America’s Racially Diverse Suburbs: Opportunities and Challenges (PDF)

Source: Institute on Metropolitan Opportunity (University of Minnesota)

From press release:

Racially diverse suburbs are growing faster than white suburbs, but resegregation threatens their prosperity and stability, according to a study entitled, "America’s Racially Diverse Suburbs: Opportunities and Challenges," released this week by the Institute on Metropolitan Opportunity at the University of Minnesota Law School.

Long perceived as predominantly prosperous white enclaves, suburbs are now at the cutting edge of racial, ethnic and political change in America. The study finds the number of racially diverse suburbs, municipalities ranging from 20-60 percent non-white, increased from 1,006 to 1,376 between 2000 and 2010 in the 50 largest U.S. metropolitan areas (a 37 percent increase). Fully 44 percent of suburban residents in these areas now live in racially diverse communities, up from 38 percent in 2000. Moreover, racially diverse suburbs are growing faster than white suburbs, and the number of diverse neighborhoods in suburbs is now more than twice the number found in central cities.

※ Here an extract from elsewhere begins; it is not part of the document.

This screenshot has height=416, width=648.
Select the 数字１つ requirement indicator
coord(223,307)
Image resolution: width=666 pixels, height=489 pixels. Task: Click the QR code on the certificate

"Diverse suburbs represent some of the nation’s greatest hopes and its gravest challenges," says study co-author Myron Orfield, director of the Institute on Metropolitan Opportunity. "The rapidly growing diversity of suburban communities suggests a degree of declining racial bias and at least the partial success of fair housing laws. But the fragile demographic stability in these newly diverse suburbs presents serious challenges for local, state and federal governments."